Blue-Chip Stocks Bear the Brunt
Several marquee companies that form the backbone of the Indian economy were among the worst-hit during Monday's selloff. These blue-chip stalwarts, typically considered defensive investments during market turbulence, failed to provide shelter from the ongoing storm:
- Reliance Industries dropped 3.6% to Rs 1,156
- Tata Motors declined 2.3% to Rs 606.2
- State Bank of India fell to Rs 679.65
- Asian Paints slumped 2.3% to Rs 2,128.05
- Hindustan Unilever slipped 1.5% to Rs 2,158.55
- Titan dropped to Rs 3,058.85
The pain extended well beyond the Sensex constituents, engulfing the broader market as well. Within the BSE 500 index, numerous widely-held stocks including Bank of Baroda, Angel One, Bajaj Auto, Adani Green, BEML, BHEL, Canara Bank, DMart, Dr.

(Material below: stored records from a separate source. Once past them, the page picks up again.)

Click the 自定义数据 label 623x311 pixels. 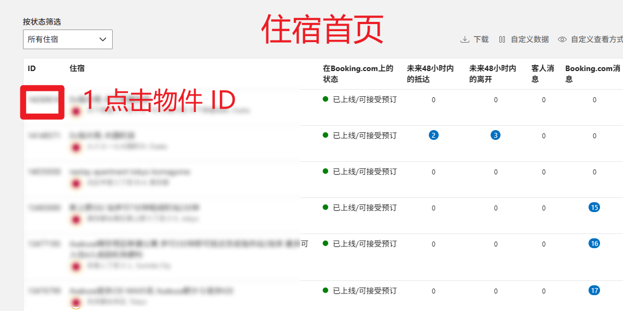click(529, 39)
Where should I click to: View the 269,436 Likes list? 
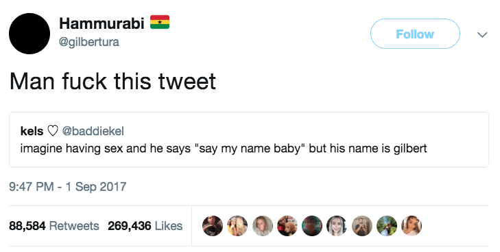[x=145, y=226]
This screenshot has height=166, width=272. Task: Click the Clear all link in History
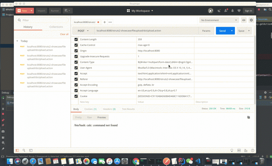tap(64, 34)

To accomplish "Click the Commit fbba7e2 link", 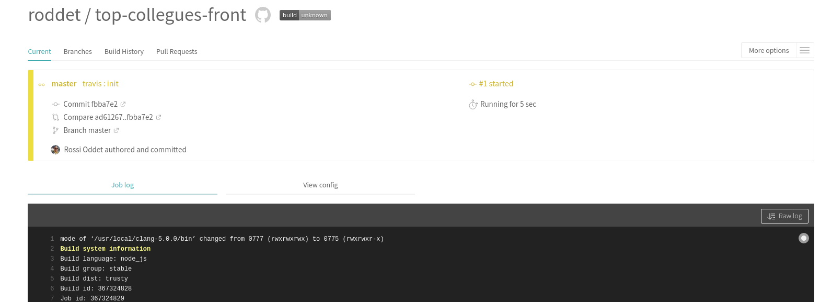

Reddy's, LIC, YES Bank, and Britannia all touched fresh 52-week lows.
Benchmark Indices Approach Bear Market Territory
The flagship Nifty 50 index has been on a losing streak for eight consecutive sessions as of February's end, with its total decline now approaching 16% from its all-time high of 26,277. The index sits just 1,103 points away from entering bear market territory – defined as a 20% drop from peak levels.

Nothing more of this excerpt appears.